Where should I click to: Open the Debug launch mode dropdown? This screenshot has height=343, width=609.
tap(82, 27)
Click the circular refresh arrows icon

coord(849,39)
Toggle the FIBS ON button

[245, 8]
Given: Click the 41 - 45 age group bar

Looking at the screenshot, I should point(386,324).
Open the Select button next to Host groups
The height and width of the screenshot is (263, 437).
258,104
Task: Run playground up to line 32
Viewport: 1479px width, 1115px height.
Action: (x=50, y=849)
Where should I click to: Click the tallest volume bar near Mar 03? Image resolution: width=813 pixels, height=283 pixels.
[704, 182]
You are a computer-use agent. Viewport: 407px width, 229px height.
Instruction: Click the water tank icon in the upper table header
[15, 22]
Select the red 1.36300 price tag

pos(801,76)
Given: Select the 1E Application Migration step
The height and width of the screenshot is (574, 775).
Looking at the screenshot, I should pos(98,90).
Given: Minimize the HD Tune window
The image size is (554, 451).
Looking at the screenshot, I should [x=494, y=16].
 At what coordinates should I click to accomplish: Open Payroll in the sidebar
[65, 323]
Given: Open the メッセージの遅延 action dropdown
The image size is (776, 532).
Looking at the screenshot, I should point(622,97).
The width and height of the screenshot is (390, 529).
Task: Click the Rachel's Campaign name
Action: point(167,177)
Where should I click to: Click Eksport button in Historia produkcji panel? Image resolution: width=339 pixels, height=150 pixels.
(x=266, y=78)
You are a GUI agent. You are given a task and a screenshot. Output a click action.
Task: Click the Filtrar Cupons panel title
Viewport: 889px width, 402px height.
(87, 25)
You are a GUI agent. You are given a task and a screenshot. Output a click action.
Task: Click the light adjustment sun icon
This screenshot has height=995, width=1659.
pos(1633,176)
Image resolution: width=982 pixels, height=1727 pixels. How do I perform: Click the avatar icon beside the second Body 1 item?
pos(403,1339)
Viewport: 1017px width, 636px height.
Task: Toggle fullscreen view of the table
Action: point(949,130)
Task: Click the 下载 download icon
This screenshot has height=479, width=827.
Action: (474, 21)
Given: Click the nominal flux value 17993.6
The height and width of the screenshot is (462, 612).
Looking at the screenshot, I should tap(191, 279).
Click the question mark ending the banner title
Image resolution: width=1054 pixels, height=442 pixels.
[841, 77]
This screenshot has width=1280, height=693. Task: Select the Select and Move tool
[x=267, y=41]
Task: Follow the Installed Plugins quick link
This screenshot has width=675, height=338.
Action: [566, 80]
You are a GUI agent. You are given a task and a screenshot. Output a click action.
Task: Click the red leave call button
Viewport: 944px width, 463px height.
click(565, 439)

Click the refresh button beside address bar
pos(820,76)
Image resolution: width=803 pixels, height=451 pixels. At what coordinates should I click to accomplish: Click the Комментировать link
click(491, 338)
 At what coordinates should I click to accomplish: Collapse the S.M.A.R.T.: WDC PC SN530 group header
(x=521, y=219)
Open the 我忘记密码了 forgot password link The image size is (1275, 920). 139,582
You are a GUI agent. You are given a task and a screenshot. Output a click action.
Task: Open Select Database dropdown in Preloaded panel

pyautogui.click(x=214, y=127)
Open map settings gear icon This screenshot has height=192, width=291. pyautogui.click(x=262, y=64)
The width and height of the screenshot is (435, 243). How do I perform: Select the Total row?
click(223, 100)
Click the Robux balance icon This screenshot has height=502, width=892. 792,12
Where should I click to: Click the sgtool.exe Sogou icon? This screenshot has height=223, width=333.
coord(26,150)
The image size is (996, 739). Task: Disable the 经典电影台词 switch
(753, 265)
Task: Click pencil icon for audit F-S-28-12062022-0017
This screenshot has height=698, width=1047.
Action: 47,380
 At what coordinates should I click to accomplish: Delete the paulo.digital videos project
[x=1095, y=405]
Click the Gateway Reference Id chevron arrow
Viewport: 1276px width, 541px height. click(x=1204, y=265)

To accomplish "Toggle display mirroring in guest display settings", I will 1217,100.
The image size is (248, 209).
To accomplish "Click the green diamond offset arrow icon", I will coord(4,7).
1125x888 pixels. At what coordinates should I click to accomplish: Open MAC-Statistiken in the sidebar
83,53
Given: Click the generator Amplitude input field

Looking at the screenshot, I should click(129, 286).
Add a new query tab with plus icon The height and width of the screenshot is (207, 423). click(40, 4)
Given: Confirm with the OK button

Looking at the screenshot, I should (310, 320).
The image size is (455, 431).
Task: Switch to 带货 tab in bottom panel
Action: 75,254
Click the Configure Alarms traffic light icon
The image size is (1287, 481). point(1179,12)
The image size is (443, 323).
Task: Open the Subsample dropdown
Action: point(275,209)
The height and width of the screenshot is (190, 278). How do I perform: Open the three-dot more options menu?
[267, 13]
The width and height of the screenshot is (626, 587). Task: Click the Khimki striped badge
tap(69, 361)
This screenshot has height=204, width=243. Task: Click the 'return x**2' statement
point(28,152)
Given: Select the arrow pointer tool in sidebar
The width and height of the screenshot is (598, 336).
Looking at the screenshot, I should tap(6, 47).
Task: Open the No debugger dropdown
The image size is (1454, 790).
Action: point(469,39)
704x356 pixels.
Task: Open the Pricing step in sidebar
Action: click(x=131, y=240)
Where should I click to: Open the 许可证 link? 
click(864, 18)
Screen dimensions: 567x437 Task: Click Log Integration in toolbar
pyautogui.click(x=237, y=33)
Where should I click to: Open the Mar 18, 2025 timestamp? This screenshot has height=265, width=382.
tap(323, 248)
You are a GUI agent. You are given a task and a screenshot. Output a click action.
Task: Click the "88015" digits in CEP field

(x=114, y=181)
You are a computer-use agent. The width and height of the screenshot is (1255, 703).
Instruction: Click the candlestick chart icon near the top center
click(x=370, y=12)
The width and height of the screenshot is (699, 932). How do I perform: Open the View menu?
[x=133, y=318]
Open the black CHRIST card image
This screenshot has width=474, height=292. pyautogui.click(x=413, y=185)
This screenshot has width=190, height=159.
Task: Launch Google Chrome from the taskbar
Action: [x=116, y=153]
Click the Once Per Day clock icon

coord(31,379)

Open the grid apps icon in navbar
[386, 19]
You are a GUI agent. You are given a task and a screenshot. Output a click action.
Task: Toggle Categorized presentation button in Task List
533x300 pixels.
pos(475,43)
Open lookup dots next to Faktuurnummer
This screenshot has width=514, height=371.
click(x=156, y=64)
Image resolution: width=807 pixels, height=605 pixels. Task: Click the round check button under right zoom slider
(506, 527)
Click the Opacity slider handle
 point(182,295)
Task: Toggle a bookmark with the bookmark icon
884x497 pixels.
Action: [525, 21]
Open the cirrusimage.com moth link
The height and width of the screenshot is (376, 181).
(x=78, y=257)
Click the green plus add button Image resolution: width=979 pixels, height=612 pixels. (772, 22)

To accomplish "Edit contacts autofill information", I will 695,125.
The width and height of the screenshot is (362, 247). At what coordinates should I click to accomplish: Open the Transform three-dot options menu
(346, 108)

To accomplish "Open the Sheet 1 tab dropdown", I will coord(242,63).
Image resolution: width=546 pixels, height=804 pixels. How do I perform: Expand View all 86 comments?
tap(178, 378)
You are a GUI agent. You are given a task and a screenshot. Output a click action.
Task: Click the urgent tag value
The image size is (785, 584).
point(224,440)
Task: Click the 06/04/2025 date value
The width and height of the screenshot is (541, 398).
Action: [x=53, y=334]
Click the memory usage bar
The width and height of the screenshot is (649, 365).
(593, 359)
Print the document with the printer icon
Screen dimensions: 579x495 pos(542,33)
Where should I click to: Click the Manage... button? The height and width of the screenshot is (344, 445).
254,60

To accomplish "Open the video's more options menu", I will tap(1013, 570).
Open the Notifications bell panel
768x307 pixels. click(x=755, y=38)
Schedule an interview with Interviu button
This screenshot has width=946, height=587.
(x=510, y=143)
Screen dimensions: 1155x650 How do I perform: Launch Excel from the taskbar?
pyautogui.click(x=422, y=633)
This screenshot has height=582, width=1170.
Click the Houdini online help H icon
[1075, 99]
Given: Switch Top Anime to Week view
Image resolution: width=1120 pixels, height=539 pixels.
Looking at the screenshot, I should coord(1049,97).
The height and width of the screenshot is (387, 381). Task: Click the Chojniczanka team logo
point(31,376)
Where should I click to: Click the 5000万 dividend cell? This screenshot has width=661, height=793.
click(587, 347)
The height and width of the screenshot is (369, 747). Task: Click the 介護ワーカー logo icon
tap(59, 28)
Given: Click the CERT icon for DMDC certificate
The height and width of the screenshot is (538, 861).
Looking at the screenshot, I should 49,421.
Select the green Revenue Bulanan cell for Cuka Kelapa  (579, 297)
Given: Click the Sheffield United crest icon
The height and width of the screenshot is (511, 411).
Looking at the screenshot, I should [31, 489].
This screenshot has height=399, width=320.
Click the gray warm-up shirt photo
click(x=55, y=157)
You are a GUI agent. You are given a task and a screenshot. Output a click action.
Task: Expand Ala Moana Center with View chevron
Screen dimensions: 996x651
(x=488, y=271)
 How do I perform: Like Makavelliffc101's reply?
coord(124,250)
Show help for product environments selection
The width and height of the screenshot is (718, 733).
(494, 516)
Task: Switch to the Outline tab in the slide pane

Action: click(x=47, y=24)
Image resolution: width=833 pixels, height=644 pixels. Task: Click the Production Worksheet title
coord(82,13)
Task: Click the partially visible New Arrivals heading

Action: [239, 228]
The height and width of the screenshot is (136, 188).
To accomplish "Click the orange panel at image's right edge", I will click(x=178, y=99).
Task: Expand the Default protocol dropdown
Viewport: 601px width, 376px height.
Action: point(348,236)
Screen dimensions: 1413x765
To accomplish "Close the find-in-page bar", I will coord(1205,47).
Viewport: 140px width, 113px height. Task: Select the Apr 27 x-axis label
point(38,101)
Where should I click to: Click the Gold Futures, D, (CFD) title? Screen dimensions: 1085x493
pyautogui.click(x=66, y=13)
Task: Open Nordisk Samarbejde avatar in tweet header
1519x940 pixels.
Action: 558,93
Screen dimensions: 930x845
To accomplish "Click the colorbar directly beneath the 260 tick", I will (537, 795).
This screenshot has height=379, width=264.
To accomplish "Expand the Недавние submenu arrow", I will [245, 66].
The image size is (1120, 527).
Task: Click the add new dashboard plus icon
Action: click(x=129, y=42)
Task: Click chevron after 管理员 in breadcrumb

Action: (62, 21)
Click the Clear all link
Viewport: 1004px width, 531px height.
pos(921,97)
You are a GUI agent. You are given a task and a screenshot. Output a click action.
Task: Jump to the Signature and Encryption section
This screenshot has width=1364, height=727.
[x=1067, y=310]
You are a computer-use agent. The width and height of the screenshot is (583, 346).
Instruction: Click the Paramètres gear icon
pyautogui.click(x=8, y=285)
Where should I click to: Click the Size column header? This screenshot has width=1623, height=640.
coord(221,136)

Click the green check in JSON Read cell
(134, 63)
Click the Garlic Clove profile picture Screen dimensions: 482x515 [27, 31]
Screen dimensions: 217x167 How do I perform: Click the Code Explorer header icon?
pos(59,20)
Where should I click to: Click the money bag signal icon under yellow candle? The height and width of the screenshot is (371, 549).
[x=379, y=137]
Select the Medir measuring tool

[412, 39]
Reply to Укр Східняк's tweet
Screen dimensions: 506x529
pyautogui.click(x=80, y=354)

Task to complete ->
Please put the lines of the records above, starting with the line that contains "Where should I click to: Click the Gold" and going on through the end of the records, into a JSON list of strings with one string per line and blank lines left out.

Answer for this exercise ->
[
  "Where should I click to: Click the Gold Futures, D, (CFD) title? Screen dimensions: 1085x493",
  "pyautogui.click(x=66, y=13)",
  "Task: Open Nordisk Samarbejde avatar in tweet header",
  "1519x940 pixels.",
  "Action: 558,93",
  "Screen dimensions: 930x845",
  "To accomplish \"Click the colorbar directly beneath the 260 tick\", I will (537, 795).",
  "This screenshot has height=379, width=264.",
  "To accomplish \"Expand the Недавние submenu arrow\", I will [245, 66].",
  "The image size is (1120, 527).",
  "Task: Click the add new dashboard plus icon",
  "Action: click(x=129, y=42)",
  "Task: Click chevron after 管理员 in breadcrumb",
  "Action: (62, 21)",
  "Click the Clear all link",
  "Viewport: 1004px width, 531px height.",
  "pos(921,97)",
  "You are a GUI agent. You are given a task and a screenshot. Output a click action.",
  "Task: Jump to the Signature and Encryption section",
  "This screenshot has width=1364, height=727.",
  "[x=1067, y=310]",
  "You are a computer-use agent. The width and height of the screenshot is (583, 346).",
  "Instruction: Click the Paramètres gear icon",
  "pyautogui.click(x=8, y=285)",
  "Where should I click to: Click the Size column header? This screenshot has width=1623, height=640.",
  "coord(221,136)",
  "Click the green check in JSON Read cell",
  "(134, 63)",
  "Click the Garlic Clove profile picture Screen dimensions: 482x515 [27, 31]",
  "Screen dimensions: 217x167 How do I perform: Click the Code Explorer header icon?",
  "pos(59,20)",
  "Where should I click to: Click the money bag signal icon under yellow candle? The height and width of the screenshot is (371, 549).",
  "[x=379, y=137]",
  "Select the Medir measuring tool",
  "[412, 39]",
  "Reply to Укр Східняк's tweet",
  "Screen dimensions: 506x529",
  "pyautogui.click(x=80, y=354)"
]